Give back exactly the lines that start at the one containing "Instruction: Click the" and run to the end of the material, leaving out the pictures.

### DATASET RECORDS

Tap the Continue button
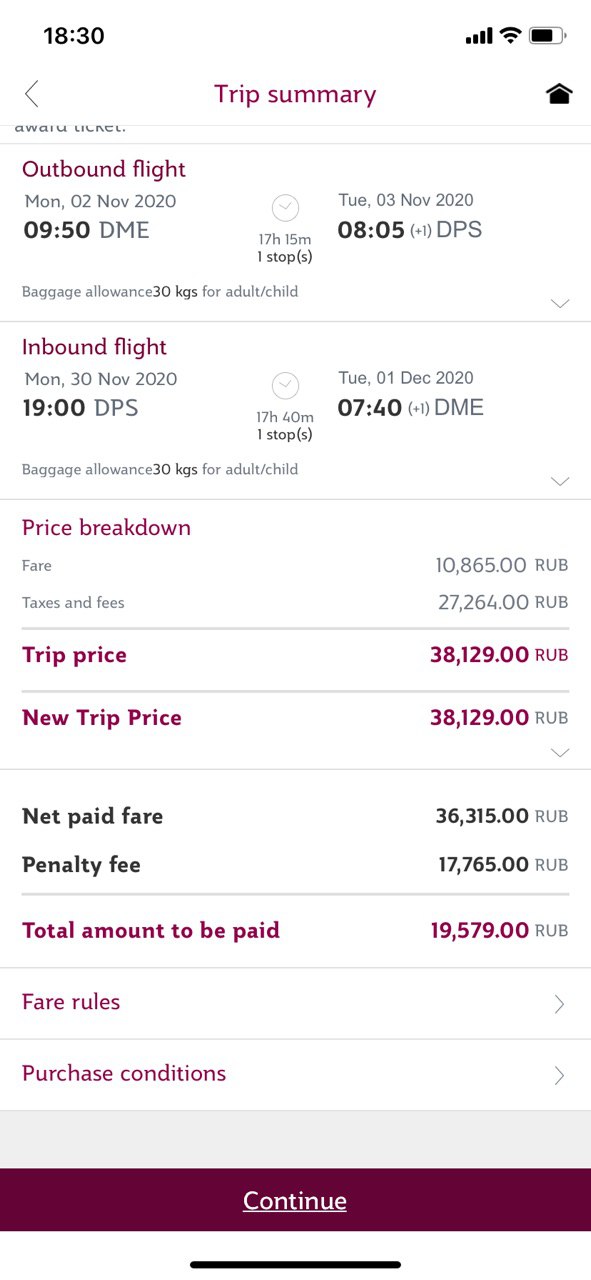Screen dimensions: 591x1280 pos(295,1200)
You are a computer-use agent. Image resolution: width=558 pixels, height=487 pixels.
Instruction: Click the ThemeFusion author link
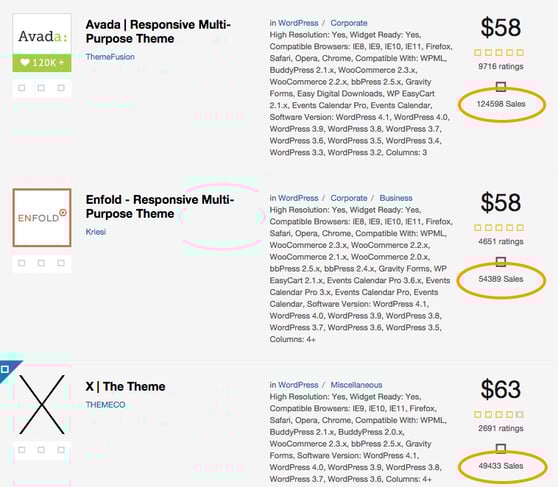110,57
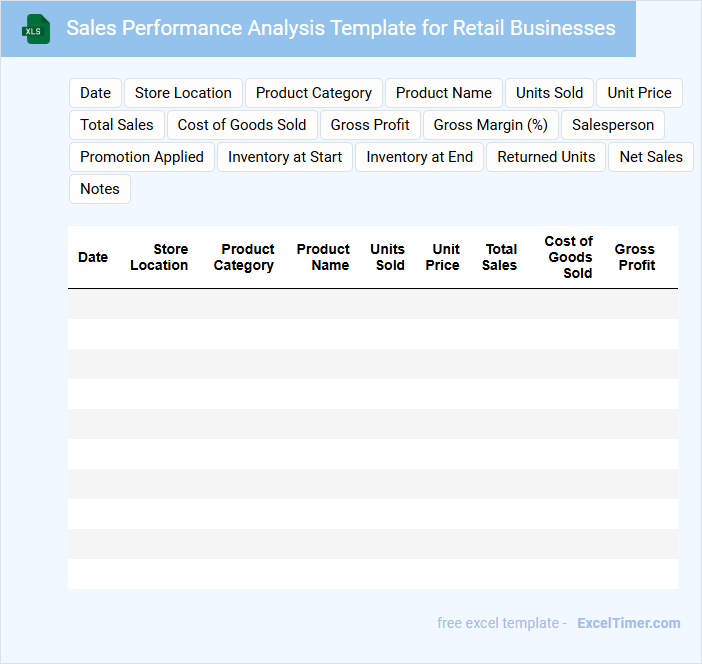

######

RESULT OF THE TASK:
Instruction: Click the ThemeFusion author link
110,57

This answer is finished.